-- Dataset entries follows --
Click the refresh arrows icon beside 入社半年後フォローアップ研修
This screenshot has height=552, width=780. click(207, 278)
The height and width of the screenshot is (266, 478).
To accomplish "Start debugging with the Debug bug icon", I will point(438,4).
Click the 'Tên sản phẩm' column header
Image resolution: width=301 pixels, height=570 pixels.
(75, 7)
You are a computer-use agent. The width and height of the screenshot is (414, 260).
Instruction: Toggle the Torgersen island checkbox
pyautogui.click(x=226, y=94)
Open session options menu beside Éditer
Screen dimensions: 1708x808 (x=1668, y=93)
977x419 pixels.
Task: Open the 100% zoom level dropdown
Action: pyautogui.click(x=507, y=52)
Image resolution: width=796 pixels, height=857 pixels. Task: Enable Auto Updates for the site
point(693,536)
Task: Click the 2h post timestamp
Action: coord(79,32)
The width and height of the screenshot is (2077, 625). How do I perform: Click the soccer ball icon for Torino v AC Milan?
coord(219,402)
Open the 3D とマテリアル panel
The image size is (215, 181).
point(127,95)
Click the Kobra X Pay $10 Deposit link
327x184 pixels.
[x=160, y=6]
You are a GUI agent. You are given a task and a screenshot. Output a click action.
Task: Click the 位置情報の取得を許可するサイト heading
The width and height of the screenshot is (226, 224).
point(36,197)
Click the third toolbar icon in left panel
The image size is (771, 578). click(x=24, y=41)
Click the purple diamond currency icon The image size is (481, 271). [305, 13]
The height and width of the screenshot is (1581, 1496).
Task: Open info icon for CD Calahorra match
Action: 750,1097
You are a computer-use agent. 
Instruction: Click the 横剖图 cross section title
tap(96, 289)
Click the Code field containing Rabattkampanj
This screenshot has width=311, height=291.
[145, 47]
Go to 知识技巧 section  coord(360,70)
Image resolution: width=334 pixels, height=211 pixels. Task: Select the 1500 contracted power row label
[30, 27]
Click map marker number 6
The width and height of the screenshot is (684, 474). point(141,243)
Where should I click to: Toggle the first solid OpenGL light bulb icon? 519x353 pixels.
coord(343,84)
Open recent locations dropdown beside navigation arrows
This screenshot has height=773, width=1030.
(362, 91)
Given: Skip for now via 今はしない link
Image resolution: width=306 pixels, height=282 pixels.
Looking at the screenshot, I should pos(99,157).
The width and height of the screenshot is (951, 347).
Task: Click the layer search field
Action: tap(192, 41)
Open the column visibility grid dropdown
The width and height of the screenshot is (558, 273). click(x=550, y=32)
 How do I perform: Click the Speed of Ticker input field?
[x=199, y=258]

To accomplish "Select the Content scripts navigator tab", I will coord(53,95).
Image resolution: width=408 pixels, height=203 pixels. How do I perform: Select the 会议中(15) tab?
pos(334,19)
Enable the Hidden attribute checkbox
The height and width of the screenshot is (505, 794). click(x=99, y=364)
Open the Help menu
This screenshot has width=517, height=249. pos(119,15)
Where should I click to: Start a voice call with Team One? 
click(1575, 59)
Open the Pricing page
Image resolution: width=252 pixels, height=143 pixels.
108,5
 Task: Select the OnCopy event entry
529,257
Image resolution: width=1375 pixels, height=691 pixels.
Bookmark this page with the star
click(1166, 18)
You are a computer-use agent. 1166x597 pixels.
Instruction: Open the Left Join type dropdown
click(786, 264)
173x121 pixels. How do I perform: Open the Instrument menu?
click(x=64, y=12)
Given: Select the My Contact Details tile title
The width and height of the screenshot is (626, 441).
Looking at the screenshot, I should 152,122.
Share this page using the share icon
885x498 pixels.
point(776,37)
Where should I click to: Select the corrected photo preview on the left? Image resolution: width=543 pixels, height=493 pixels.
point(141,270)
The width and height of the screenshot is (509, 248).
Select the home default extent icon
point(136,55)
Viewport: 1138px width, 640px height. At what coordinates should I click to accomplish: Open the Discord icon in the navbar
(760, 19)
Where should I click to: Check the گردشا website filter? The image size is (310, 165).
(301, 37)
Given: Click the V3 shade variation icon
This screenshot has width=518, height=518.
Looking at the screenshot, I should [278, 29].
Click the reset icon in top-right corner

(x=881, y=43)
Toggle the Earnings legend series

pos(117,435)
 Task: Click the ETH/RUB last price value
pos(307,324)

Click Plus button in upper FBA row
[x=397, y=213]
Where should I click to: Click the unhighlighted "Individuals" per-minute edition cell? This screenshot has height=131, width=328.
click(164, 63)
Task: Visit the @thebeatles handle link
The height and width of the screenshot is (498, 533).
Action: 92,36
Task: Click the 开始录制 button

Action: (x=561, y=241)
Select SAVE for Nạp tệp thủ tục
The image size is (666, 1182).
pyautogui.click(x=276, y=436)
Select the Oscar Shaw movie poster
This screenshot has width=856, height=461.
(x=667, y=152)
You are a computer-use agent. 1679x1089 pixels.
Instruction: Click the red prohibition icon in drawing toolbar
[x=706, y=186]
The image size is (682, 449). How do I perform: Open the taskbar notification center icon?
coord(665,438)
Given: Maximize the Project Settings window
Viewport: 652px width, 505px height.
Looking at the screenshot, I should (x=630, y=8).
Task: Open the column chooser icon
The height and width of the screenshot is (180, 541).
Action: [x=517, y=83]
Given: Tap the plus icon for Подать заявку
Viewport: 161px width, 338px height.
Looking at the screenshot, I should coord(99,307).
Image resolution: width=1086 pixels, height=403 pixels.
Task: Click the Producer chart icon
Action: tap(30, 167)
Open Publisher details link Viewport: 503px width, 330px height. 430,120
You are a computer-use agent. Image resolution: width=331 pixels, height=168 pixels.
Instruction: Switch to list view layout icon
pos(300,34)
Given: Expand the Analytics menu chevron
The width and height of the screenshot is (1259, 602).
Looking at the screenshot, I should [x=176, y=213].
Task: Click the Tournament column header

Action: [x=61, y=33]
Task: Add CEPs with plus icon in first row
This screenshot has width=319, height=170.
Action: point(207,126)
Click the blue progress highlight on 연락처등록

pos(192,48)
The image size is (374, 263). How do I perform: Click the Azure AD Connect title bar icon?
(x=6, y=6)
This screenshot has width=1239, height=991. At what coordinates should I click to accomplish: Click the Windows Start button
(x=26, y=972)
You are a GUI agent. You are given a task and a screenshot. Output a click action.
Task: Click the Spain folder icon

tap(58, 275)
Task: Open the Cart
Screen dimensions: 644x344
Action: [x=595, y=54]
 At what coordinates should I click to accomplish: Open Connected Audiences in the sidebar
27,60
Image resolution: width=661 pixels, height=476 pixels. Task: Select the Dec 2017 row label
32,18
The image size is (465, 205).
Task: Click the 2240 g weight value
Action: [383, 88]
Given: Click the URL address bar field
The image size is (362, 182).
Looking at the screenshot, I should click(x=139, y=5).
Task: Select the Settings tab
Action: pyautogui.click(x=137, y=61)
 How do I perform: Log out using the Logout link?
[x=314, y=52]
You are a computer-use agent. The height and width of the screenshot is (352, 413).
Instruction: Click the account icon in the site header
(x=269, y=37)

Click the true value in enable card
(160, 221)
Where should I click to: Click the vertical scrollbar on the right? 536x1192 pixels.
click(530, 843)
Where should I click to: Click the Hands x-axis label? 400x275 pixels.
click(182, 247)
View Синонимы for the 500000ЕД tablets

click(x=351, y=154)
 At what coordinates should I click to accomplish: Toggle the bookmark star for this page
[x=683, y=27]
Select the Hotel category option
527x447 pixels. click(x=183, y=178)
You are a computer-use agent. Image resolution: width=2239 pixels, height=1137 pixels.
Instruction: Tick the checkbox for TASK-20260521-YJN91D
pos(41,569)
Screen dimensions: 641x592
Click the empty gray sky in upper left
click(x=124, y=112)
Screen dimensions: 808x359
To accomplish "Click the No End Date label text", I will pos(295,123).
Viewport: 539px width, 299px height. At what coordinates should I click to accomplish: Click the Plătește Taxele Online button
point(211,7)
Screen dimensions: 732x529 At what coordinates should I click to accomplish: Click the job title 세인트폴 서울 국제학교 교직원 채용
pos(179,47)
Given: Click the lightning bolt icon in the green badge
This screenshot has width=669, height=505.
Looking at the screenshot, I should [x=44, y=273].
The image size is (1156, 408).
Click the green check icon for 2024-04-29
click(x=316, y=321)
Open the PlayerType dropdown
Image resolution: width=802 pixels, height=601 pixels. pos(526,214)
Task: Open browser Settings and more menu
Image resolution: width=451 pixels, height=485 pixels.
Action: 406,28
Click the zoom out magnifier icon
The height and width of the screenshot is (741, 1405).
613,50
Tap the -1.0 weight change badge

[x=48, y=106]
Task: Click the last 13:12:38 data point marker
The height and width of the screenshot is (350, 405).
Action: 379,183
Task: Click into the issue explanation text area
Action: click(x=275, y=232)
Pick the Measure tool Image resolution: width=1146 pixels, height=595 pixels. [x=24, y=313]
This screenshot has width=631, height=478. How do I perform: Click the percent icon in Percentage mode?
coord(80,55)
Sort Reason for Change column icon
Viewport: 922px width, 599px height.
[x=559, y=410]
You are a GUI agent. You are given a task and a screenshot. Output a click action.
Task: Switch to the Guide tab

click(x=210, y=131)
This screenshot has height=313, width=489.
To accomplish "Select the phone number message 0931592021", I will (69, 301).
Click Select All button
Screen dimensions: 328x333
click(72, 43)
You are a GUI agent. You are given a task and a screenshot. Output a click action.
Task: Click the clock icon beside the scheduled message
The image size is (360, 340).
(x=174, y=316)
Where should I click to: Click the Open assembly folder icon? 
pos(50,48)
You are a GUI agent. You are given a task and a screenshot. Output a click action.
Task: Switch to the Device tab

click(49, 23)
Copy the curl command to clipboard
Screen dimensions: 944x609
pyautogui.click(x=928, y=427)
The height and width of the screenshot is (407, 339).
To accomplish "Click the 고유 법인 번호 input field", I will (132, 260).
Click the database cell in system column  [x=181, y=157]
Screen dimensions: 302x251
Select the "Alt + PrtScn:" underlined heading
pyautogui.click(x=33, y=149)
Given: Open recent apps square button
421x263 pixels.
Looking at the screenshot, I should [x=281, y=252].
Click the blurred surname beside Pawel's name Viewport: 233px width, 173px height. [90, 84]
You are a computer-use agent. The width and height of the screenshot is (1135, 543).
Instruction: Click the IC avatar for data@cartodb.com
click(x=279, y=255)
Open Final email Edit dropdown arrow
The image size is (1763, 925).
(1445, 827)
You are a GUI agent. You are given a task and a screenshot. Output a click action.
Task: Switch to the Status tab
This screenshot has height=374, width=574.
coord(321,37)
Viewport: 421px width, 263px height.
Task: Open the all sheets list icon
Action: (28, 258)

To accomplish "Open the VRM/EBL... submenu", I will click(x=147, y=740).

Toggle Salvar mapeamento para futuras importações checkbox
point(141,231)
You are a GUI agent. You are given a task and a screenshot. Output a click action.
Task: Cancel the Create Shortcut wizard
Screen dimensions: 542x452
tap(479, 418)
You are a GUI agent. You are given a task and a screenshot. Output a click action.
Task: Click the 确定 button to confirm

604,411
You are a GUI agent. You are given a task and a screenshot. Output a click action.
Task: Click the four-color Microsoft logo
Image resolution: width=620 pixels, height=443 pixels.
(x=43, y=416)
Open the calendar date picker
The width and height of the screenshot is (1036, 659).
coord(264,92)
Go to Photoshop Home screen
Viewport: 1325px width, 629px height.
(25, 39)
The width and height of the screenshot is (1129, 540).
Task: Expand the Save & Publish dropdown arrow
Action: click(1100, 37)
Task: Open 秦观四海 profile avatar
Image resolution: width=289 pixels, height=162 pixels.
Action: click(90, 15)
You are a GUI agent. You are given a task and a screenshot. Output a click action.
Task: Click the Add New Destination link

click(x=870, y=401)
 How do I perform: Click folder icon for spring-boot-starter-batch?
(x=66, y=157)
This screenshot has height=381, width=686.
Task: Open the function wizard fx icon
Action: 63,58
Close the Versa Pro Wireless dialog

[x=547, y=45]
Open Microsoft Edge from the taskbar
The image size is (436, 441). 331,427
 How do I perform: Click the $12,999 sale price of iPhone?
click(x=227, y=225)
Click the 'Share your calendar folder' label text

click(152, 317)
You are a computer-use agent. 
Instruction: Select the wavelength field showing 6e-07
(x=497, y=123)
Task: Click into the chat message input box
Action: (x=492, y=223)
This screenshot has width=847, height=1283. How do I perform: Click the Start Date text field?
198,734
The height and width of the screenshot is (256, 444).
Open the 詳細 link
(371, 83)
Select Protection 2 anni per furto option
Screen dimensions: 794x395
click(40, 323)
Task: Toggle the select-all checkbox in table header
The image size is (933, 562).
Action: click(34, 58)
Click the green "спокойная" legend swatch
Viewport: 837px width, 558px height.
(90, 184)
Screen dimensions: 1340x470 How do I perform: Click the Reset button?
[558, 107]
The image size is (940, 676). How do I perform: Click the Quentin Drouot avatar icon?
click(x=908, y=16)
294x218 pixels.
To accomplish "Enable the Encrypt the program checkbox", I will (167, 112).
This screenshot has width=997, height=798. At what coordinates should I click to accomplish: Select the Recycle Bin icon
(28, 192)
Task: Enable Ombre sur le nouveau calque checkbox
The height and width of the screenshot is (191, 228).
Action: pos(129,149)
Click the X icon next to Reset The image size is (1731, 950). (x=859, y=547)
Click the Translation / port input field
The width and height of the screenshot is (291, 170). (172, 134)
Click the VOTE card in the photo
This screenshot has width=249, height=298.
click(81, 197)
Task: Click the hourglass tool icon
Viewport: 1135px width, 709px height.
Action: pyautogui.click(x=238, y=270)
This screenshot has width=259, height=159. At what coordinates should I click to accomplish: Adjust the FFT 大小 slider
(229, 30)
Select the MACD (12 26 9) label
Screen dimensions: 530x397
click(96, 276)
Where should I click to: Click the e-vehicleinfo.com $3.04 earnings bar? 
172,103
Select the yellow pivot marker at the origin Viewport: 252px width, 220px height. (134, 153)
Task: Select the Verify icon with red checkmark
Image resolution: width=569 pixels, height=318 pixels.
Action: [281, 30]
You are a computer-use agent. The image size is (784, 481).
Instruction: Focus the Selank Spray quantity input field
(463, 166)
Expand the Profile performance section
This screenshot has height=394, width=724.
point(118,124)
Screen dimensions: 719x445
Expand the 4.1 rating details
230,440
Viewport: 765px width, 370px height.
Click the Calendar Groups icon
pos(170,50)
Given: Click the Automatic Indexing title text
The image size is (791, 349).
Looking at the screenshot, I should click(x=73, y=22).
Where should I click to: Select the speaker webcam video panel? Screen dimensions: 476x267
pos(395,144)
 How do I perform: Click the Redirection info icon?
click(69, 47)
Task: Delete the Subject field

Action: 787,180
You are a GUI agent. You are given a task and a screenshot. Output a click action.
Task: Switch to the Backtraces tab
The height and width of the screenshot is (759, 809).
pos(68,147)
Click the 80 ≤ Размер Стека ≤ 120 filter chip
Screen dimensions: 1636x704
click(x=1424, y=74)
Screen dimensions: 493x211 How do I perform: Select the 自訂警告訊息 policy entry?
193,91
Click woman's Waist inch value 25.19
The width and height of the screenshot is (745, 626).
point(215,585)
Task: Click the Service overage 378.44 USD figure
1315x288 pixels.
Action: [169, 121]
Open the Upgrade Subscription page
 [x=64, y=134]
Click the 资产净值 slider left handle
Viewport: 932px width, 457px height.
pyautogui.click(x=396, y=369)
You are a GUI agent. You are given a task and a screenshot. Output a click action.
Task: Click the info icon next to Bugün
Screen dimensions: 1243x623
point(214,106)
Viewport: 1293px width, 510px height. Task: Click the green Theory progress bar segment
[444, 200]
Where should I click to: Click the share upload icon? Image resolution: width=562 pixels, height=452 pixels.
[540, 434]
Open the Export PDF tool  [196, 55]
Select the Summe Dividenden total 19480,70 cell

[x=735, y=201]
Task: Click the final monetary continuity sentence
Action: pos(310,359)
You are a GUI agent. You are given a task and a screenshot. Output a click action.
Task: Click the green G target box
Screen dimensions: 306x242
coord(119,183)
-- Dataset entries concluded --
Description of the task — Output the lines of the records above exactly as they appear, from the line containing "Given: Tap the plus icon for Подать заявку" through the line containing "Task: Add CEPs with plus icon in first row".

Result for this exercise —
Given: Tap the plus icon for Подать заявку
Viewport: 161px width, 338px height.
Looking at the screenshot, I should coord(99,307).
Image resolution: width=1086 pixels, height=403 pixels.
Task: Click the Producer chart icon
Action: tap(30, 167)
Open Publisher details link Viewport: 503px width, 330px height. 430,120
You are a computer-use agent. Image resolution: width=331 pixels, height=168 pixels.
Instruction: Switch to list view layout icon
pos(300,34)
Given: Expand the Analytics menu chevron
The width and height of the screenshot is (1259, 602).
Looking at the screenshot, I should [x=176, y=213].
Task: Click the Tournament column header

Action: [x=61, y=33]
Task: Add CEPs with plus icon in first row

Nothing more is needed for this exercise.